Data shows that Australian children are choosing to stay at home for longer than they used to, in order to save money on rent. In the last five years, the amount of time that mid-20 year-olds are living at home for has increased by six months.
Particularly in New South Wales, Victoria and South Australia, it’s more common to see grown-up children living with their parents, because the price of rent is often too much for them.
So what happens when it’s time for your adult child to fly the nest and get their own place? Even if they’re moving overseas for a year - whether for school or for work - how can you feel sure that you’ll be able to financially support them where necessary? This can be an anxious time for parents, so the following tips should help to alleviate some of your concerns.

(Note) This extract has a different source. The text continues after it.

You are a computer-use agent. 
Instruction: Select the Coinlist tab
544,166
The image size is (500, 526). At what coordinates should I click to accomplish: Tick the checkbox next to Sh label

Use Faster Online Money Transfer Services
Sometimes an emergency arises and parents have to come to the rescue. Bank transfers can take too long and charge a high fee, especially if your child is living abroad and you need to transfer money overseas as soon as possible.
You can now send transfers in a flash - and your money can land in an international account immediately. Get the best rates for overseas money transfer online, so you know that all of your money is going where it should go; in your child’s account, not a banker’s back pocket.
Always be on Hand to Offer Advice
No matter how old or independent your kids are, they’ll always need to consult mum and dad for advice. Let them know that you’re always available for a FaceTime, phone call or a text, so they don’t feel lost out there on their own.
Offer your expert guidance when it comes to careers, especially. This is the time for your child to learn to stand on their own two feet, and it’s your role to prepare them to take the best direction in life. After all - you don’t want to have to pay for your kids forever, though it’s good if you can be there as a supportive security blanket when things do go wrong!
It’s a good idea to set-up a savings account for your child when they’re just a few months old. You can establish a direct debit into this account for regular savings, and it’s easy to choose an amount that you won’t notice too much when it’s missing from your own account each week. Choose a milestone - 21st birthday, first home or wedding, for example - and release the funds to your child when they hit it.
Remember, an average of 75% of parents support their grown-up child financially. There’s no shame in giving a hand when they need it. Just be sure you get the balance right, so they can learn how to have financial independence, too.